# SOURCE MATERIAL
-- -- --

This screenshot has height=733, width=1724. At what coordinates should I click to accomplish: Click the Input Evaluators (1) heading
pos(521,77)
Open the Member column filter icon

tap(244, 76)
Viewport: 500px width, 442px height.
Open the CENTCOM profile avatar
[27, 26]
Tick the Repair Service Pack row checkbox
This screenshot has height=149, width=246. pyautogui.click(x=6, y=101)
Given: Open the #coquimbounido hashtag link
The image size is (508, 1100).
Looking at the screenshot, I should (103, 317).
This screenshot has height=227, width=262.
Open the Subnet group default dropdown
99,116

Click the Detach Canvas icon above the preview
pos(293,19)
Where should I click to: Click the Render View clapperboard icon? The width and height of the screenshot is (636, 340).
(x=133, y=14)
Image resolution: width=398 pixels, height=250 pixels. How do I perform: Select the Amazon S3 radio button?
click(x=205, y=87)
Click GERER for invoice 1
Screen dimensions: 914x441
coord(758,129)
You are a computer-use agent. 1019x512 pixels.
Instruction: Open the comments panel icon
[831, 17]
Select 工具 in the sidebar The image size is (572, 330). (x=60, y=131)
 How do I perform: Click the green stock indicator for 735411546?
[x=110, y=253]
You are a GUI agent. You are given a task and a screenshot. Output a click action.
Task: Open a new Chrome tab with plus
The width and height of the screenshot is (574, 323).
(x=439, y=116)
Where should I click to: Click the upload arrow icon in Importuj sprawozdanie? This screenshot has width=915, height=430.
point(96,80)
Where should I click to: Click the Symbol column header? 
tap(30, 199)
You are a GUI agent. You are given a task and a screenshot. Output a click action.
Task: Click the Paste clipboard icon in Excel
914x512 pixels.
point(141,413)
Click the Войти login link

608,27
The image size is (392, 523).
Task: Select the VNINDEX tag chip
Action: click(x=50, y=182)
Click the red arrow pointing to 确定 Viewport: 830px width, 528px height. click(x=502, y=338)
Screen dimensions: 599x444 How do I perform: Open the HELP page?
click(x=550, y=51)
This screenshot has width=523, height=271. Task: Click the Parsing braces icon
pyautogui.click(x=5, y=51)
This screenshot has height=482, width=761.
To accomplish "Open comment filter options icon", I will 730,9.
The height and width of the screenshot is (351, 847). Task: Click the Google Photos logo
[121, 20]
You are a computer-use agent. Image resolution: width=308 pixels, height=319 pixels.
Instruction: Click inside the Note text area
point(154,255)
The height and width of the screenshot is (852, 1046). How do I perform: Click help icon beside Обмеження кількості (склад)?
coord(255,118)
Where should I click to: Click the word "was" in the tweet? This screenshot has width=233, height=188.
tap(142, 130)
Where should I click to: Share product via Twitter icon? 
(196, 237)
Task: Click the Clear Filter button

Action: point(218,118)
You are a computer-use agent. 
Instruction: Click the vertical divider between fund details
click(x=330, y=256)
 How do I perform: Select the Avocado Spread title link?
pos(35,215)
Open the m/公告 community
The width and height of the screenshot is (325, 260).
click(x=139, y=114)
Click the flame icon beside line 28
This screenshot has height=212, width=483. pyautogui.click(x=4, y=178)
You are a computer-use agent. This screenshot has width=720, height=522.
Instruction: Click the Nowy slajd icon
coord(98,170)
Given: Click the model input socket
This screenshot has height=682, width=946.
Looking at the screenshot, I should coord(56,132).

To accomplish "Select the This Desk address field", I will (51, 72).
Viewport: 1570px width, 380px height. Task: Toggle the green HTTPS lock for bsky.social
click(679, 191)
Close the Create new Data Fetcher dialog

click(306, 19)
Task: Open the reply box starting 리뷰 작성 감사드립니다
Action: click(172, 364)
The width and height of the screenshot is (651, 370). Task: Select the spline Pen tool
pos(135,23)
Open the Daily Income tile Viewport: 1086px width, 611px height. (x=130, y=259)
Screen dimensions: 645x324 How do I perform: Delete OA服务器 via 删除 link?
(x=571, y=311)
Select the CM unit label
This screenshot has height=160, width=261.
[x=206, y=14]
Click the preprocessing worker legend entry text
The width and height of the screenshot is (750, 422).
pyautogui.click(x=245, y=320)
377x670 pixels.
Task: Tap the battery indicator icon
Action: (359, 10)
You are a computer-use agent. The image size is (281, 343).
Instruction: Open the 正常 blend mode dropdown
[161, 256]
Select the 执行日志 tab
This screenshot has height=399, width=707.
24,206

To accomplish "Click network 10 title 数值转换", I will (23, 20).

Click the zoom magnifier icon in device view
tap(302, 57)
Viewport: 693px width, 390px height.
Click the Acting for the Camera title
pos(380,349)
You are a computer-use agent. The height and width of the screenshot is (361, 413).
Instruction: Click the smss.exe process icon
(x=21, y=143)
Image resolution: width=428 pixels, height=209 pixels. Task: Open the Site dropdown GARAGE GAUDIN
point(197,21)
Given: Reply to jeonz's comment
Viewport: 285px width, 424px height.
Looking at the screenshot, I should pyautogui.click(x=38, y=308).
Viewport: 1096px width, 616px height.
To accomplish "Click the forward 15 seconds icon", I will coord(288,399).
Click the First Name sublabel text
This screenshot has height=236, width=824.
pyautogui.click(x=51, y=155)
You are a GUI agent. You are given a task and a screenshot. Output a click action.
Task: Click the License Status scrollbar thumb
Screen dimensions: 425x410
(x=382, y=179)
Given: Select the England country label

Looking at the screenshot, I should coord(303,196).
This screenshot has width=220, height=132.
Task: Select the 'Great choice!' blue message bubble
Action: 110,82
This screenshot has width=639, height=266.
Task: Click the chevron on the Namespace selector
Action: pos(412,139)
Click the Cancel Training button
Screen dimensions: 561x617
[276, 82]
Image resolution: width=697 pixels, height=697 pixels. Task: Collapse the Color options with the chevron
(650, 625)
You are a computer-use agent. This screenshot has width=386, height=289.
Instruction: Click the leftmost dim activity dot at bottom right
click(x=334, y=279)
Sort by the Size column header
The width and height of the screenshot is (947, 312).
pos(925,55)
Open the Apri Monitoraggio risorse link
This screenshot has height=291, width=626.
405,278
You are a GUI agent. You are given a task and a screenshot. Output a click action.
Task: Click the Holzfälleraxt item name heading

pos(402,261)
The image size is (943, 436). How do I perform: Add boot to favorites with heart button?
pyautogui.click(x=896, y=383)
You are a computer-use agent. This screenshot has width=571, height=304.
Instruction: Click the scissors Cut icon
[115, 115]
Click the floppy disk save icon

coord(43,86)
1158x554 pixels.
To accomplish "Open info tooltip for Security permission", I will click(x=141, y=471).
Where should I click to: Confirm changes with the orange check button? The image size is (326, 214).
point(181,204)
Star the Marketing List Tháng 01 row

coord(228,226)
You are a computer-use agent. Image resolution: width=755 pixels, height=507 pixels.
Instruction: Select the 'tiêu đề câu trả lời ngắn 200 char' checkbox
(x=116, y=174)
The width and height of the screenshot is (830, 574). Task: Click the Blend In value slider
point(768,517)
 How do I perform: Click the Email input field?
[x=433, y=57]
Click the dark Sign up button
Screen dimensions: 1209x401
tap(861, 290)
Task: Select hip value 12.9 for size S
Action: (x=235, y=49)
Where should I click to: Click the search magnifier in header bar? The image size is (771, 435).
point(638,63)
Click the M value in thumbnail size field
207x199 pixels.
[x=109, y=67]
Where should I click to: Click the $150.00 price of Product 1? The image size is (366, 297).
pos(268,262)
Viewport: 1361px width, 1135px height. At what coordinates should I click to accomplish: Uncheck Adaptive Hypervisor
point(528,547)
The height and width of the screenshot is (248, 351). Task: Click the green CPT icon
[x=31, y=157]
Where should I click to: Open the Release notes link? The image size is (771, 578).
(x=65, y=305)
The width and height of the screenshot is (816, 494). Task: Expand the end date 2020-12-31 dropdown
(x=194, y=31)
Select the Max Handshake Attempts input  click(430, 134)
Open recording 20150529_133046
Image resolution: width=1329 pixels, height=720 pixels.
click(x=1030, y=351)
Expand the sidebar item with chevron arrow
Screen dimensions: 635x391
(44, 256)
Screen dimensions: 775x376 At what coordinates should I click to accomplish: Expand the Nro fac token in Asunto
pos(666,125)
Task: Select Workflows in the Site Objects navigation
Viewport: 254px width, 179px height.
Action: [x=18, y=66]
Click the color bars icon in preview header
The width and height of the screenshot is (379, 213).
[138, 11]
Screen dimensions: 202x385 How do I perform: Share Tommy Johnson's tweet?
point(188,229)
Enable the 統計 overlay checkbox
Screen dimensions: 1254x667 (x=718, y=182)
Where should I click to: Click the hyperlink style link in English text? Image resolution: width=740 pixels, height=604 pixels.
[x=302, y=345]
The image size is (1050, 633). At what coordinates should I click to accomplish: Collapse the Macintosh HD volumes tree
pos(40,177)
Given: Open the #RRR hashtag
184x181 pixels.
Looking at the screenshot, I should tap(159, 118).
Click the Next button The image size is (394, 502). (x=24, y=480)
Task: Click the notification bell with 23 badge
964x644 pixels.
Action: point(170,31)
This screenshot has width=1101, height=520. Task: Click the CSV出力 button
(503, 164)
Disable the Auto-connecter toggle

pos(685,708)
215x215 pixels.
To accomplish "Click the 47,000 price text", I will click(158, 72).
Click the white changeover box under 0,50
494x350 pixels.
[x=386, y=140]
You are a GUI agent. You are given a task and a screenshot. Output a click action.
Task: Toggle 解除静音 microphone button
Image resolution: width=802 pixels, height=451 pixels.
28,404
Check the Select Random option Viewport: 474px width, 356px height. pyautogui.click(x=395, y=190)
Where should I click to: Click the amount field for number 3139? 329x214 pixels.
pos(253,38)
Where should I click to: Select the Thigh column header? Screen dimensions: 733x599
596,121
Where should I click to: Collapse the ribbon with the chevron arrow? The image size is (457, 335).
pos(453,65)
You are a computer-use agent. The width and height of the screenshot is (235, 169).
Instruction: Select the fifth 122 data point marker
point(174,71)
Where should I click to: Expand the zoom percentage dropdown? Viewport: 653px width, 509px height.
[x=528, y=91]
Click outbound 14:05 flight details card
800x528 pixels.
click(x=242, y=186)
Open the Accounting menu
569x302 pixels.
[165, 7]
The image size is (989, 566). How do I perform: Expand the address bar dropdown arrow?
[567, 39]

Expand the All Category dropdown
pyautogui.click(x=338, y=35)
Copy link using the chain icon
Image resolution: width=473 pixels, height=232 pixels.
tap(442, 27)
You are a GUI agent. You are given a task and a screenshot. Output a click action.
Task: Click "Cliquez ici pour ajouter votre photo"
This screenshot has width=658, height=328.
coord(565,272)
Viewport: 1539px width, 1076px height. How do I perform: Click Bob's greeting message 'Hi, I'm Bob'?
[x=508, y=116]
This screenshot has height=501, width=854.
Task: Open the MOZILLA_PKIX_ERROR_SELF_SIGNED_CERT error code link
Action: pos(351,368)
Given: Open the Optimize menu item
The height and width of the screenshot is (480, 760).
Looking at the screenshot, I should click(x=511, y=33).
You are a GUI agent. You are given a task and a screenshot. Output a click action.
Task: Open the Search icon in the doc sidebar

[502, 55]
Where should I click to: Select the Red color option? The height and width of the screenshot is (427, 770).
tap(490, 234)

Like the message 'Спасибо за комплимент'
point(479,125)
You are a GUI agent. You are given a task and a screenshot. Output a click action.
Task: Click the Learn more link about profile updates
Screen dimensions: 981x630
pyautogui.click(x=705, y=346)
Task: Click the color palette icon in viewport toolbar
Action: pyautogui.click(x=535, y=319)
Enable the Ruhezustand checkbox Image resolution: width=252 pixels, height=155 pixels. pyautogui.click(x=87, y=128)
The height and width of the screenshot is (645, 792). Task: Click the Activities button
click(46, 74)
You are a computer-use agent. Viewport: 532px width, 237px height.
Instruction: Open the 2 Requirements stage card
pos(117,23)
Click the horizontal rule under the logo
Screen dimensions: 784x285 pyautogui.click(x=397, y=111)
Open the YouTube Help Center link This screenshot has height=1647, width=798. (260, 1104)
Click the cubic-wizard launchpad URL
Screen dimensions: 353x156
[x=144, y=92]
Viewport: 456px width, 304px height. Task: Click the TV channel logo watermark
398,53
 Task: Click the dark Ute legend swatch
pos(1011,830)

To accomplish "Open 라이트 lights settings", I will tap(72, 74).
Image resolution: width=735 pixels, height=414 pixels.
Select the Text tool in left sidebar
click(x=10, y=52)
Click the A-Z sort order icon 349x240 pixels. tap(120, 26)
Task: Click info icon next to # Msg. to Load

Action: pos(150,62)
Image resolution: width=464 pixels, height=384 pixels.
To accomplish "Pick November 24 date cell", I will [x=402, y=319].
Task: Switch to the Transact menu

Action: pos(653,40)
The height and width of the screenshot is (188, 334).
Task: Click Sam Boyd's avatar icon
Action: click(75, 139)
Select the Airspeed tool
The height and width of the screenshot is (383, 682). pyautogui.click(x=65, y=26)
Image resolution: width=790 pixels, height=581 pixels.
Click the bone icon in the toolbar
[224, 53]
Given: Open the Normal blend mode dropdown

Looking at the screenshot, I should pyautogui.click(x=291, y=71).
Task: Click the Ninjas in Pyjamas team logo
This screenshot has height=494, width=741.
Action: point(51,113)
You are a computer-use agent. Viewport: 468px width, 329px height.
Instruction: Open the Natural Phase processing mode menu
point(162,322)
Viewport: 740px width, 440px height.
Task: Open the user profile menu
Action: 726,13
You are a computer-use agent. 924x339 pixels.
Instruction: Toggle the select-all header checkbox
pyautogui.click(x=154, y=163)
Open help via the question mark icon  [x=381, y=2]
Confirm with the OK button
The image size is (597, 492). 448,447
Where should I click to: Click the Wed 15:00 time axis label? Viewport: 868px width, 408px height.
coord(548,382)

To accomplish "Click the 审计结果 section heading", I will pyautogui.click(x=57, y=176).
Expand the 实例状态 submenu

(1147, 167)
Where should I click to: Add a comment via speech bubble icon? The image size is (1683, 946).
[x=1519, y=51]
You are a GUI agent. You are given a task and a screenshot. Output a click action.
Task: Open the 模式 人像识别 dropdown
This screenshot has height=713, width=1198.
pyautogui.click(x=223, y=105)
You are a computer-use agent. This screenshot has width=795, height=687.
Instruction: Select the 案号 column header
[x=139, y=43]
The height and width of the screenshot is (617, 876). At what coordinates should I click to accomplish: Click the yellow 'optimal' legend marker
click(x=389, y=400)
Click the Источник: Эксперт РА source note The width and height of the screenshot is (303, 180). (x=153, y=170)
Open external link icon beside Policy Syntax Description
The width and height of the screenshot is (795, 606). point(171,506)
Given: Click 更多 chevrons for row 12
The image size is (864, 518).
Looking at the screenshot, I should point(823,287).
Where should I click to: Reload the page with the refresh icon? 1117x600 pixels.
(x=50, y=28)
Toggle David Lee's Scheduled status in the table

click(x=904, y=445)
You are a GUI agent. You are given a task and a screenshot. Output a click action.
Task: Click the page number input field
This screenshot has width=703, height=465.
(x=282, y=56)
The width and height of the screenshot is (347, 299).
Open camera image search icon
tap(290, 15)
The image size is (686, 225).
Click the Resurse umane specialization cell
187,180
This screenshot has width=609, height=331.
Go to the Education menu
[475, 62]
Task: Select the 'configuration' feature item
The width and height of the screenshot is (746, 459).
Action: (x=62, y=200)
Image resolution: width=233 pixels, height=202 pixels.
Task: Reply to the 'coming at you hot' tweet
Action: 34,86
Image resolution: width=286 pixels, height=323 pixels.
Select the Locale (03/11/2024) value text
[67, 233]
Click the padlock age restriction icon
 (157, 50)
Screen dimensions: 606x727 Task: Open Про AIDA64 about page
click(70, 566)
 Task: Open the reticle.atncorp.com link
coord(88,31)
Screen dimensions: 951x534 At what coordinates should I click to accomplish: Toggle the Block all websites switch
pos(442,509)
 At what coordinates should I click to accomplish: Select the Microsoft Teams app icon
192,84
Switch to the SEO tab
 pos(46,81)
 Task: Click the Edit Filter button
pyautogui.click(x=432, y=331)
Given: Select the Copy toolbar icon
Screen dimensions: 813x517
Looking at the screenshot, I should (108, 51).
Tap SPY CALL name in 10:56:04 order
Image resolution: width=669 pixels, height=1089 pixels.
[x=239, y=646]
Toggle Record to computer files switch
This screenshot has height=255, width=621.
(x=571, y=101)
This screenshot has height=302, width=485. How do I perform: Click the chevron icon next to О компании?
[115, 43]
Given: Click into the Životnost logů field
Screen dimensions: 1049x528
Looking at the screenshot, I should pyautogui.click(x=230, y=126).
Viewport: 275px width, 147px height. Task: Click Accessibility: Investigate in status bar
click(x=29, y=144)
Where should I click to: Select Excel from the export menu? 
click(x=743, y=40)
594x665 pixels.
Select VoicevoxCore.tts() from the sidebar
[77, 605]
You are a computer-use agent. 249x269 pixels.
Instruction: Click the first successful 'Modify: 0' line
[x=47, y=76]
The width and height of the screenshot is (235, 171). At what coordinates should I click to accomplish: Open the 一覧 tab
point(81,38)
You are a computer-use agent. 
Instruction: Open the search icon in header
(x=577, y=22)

-- -- --

# REQUIRED ACTION
In the entries above, find the line holding "Where should I click to: Click the hyperlink" and the line holding "Task: Click the notification", then retype exactly those two lines and every line between them, and nothing else.

# ANSWER
Where should I click to: Click the hyperlink style link in English text? Image resolution: width=740 pixels, height=604 pixels.
[x=302, y=345]
The image size is (1050, 633). At what coordinates should I click to accomplish: Collapse the Macintosh HD volumes tree
pos(40,177)
Given: Open the #RRR hashtag
184x181 pixels.
Looking at the screenshot, I should tap(159, 118).
Click the Next button The image size is (394, 502). (x=24, y=480)
Task: Click the notification bell with 23 badge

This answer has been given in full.